*Source data*

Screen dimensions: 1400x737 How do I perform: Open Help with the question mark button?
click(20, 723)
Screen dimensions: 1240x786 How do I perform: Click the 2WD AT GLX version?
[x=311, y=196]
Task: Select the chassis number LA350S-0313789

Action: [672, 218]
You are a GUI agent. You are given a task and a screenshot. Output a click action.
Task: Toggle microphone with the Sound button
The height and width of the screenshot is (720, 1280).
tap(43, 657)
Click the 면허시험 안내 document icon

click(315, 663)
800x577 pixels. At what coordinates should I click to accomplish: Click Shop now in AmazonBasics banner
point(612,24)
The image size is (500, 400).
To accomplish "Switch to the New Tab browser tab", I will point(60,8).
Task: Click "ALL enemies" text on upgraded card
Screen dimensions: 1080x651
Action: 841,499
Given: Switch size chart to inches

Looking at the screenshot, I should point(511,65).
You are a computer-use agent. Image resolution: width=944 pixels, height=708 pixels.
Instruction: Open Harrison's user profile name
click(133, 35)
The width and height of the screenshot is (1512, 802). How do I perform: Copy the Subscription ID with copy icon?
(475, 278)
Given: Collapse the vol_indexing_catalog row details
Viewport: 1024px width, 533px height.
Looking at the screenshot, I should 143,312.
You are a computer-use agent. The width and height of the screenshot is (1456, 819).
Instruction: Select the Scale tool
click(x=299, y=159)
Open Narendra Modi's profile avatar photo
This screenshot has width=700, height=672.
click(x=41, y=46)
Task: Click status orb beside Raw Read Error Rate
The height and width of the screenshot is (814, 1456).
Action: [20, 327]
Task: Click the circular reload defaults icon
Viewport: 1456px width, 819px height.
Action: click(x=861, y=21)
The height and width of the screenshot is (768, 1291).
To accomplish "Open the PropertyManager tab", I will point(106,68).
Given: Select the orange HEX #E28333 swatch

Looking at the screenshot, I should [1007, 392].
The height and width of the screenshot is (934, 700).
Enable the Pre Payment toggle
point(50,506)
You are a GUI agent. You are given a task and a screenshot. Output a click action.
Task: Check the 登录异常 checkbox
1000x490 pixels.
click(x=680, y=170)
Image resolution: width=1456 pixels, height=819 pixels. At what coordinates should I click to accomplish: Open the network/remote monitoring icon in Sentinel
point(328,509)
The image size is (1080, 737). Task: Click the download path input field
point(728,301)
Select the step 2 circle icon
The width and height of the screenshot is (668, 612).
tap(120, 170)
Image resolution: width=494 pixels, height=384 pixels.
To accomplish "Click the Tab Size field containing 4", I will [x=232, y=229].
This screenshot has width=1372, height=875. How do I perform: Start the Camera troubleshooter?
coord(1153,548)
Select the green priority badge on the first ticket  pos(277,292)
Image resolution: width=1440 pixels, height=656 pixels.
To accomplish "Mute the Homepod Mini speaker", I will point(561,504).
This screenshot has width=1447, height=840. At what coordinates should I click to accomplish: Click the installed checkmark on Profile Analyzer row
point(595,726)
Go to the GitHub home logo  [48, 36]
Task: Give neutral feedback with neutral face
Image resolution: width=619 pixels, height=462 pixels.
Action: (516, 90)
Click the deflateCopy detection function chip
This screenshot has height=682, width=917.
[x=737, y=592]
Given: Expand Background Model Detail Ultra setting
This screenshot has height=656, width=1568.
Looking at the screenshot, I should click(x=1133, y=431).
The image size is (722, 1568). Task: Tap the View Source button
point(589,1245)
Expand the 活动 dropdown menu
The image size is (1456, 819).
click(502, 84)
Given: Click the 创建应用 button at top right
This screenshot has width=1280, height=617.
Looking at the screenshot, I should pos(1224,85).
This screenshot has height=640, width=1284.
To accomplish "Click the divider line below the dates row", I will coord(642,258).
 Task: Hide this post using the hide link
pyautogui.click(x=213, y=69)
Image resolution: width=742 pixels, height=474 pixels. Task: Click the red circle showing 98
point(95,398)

*What the task asks*
Copy out all of the source data above, line for line, with no changes.

*Answer for the task*
Screen dimensions: 1400x737 How do I perform: Open Help with the question mark button?
click(20, 723)
Screen dimensions: 1240x786 How do I perform: Click the 2WD AT GLX version?
[x=311, y=196]
Task: Select the chassis number LA350S-0313789

Action: [672, 218]
You are a GUI agent. You are given a task and a screenshot. Output a click action.
Task: Toggle microphone with the Sound button
The height and width of the screenshot is (720, 1280).
tap(43, 657)
Click the 면허시험 안내 document icon

click(315, 663)
800x577 pixels. At what coordinates should I click to accomplish: Click Shop now in AmazonBasics banner
point(612,24)
The image size is (500, 400).
To accomplish "Switch to the New Tab browser tab", I will point(60,8).
Task: Click "ALL enemies" text on upgraded card
Screen dimensions: 1080x651
Action: 841,499
Given: Switch size chart to inches

Looking at the screenshot, I should point(511,65).
You are a computer-use agent. Image resolution: width=944 pixels, height=708 pixels.
Instruction: Open Harrison's user profile name
click(133, 35)
The width and height of the screenshot is (1512, 802). How do I perform: Copy the Subscription ID with copy icon?
(475, 278)
Given: Collapse the vol_indexing_catalog row details
Viewport: 1024px width, 533px height.
Looking at the screenshot, I should 143,312.
You are a computer-use agent. The width and height of the screenshot is (1456, 819).
Instruction: Select the Scale tool
click(x=299, y=159)
Open Narendra Modi's profile avatar photo
This screenshot has width=700, height=672.
click(x=41, y=46)
Task: Click status orb beside Raw Read Error Rate
The height and width of the screenshot is (814, 1456).
Action: [20, 327]
Task: Click the circular reload defaults icon
Viewport: 1456px width, 819px height.
Action: click(x=861, y=21)
The height and width of the screenshot is (768, 1291).
To accomplish "Open the PropertyManager tab", I will point(106,68).
Given: Select the orange HEX #E28333 swatch

Looking at the screenshot, I should [1007, 392].
The height and width of the screenshot is (934, 700).
Enable the Pre Payment toggle
point(50,506)
You are a GUI agent. You are given a task and a screenshot. Output a click action.
Task: Check the 登录异常 checkbox
1000x490 pixels.
click(x=680, y=170)
Image resolution: width=1456 pixels, height=819 pixels. At what coordinates should I click to accomplish: Open the network/remote monitoring icon in Sentinel
point(328,509)
The image size is (1080, 737). Task: Click the download path input field
point(728,301)
Select the step 2 circle icon
The width and height of the screenshot is (668, 612).
tap(120, 170)
Image resolution: width=494 pixels, height=384 pixels.
To accomplish "Click the Tab Size field containing 4", I will [x=232, y=229].
This screenshot has width=1372, height=875. How do I perform: Start the Camera troubleshooter?
coord(1153,548)
Select the green priority badge on the first ticket  pos(277,292)
Image resolution: width=1440 pixels, height=656 pixels.
To accomplish "Mute the Homepod Mini speaker", I will point(561,504).
This screenshot has width=1447, height=840. At what coordinates should I click to accomplish: Click the installed checkmark on Profile Analyzer row
point(595,726)
Go to the GitHub home logo  [48, 36]
Task: Give neutral feedback with neutral face
Image resolution: width=619 pixels, height=462 pixels.
Action: (516, 90)
Click the deflateCopy detection function chip
This screenshot has height=682, width=917.
[x=737, y=592]
Given: Expand Background Model Detail Ultra setting
This screenshot has height=656, width=1568.
Looking at the screenshot, I should click(x=1133, y=431).
The image size is (722, 1568). Task: Tap the View Source button
point(589,1245)
Expand the 活动 dropdown menu
The image size is (1456, 819).
click(502, 84)
Given: Click the 创建应用 button at top right
This screenshot has width=1280, height=617.
Looking at the screenshot, I should pos(1224,85).
This screenshot has height=640, width=1284.
To accomplish "Click the divider line below the dates row", I will coord(642,258).
 Task: Hide this post using the hide link
pyautogui.click(x=213, y=69)
Image resolution: width=742 pixels, height=474 pixels. Task: Click the red circle showing 98
point(95,398)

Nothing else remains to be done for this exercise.